I was recently using the purigen pre packaged bag/sack and for whatever reason it popped at the seam. However, I still have a jar of it to be used. I was wondering if anyone has any experience using alternatives or making their own instead of buying the seachem bag. I know other mesh bags are usually too big and I have heard mixed results with stockings. I was thinking of using tea bags. Anyone have any experience with using tea bags or at least another good idea that won't result in purigen beads all over my tank?


----------



## discuspaul (Jul 27, 2010)

Most PetSmart stores sell fine mesh bags in 2 different sizes - 2 to a bag, for under $2. a bag.
They're not quite fine enough to fully contain the tiny Purigen beads - so just double the bags up and you'll be just fine.
Been using these for years.


----------



## Watercrayfish (Apr 21, 2016)

You can use a panty hose


----------



## hubble13 (Sep 1, 2010)

+1 panty hose.


----------



## infolific (Apr 9, 2016)

@discuspaul Using 2 mesh bags still seems like there's a good chance of purigen beads getting through especially of the bags aren't stuffed as Seachem suggests. I'm speculating so if you say it works that trumps me, but can you confirm beads don't make their way out over time?


----------



## discuspaul (Jul 27, 2010)

infolific said:


> @*discuspaul* Using 2 mesh bags still seems like there's a good chance of purigen beads getting through especially of the bags aren't stuffed as Seachem suggests. I'm speculating so if you say it works that trumps me, but can you confirm beads don't make their way out over time?

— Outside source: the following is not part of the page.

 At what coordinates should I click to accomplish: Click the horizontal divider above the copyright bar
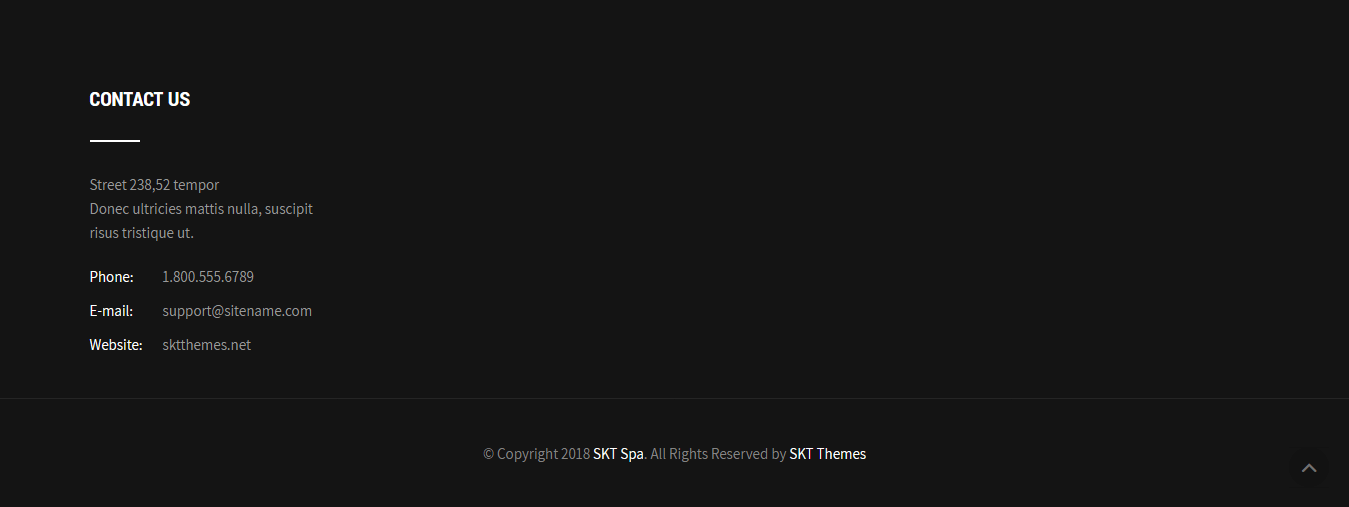tap(674, 398)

The facts are that I've only lost a very small number of beads when using just a single Petsmart bag. But I've not lost a single bead when using doubled-up Petsmart bags in approx. 5 years of using them this way.
So I don't take any chances & double the bags up.
It's inexpensive. And those bags are durable. I've not yet had one fail by breaking up at the seams.

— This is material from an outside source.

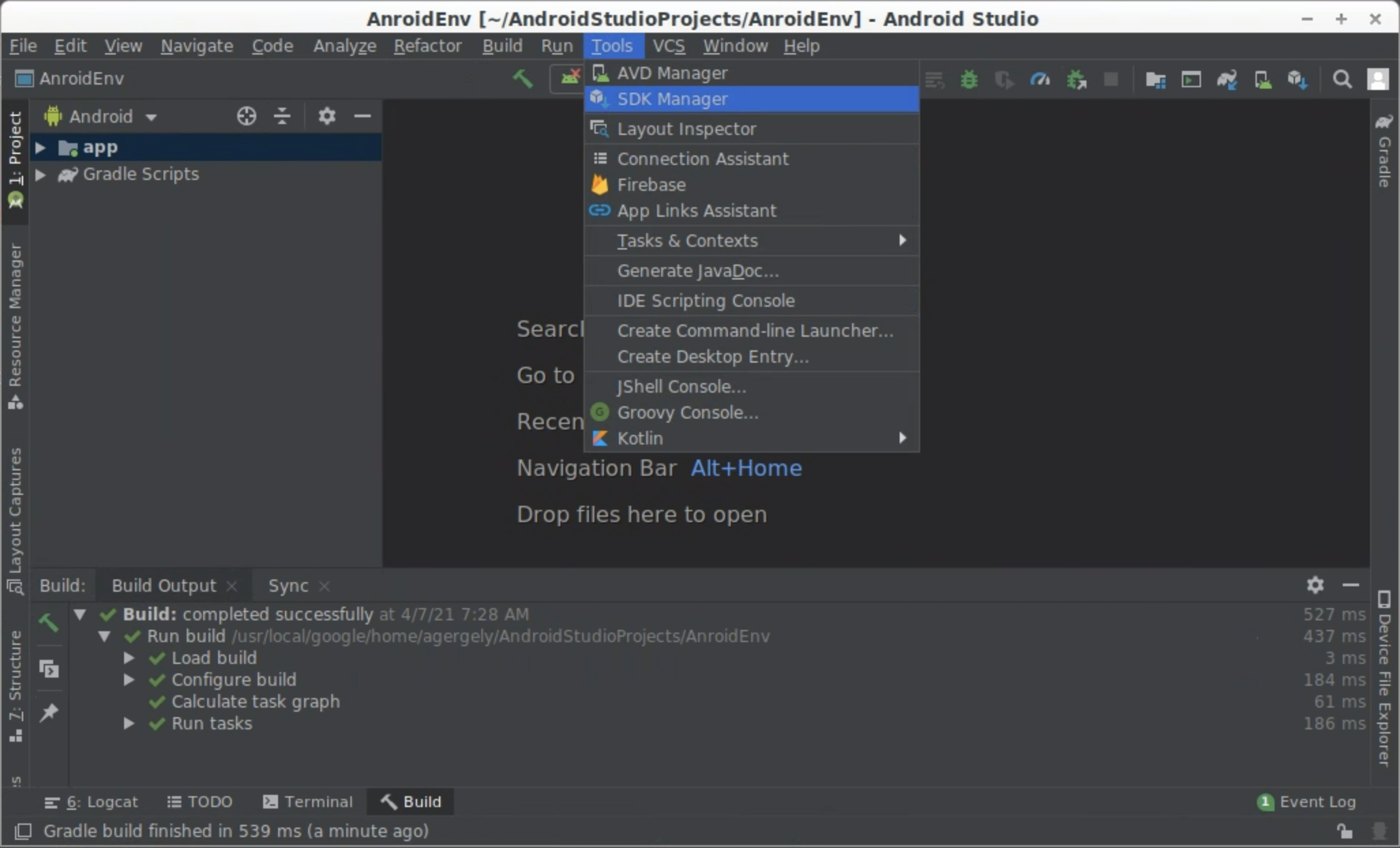Open the Profiler speedometer icon

(1040, 80)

And btw, the Purigen should not be 'heavily' stuffed within any bag, nor should it be in a thick layer. You want a fairly loose, thinner volume of the beads to enable the aquarium water to pass readily through the Purigen, in order to get maximum adsorption capacity from the total sum of the beads.


----------



## infolific (Apr 9, 2016)

Thanks for confirming @discuspaul. I'll give the 2 bag method a try.


----------



## trippinbugs (Sep 17, 2016)

If you have a Joann & crafts near you, go look in the aisle where the irons are in the garment care section. For 4-3 bucks, you can get a package of very fine mesh bags by the brand "Dritz." They come in multiple sizes, and are fine mesh, like pantyhose, but very durable. I swear by these. Also, you can find plain mesh fabric there, and either sew some up quick, or get a handy friend to do it.


Everything happens for a reason...


----------



## discuspaul (Jul 27, 2010)

Also in many craft/gift stores you can find fine mesh organza cloth bags (in various sizes) which are used to contain wedding or birthday gifts, etc.
They are very durable and easily contain the tiny Purigen beads, just like pantyhose does.


----------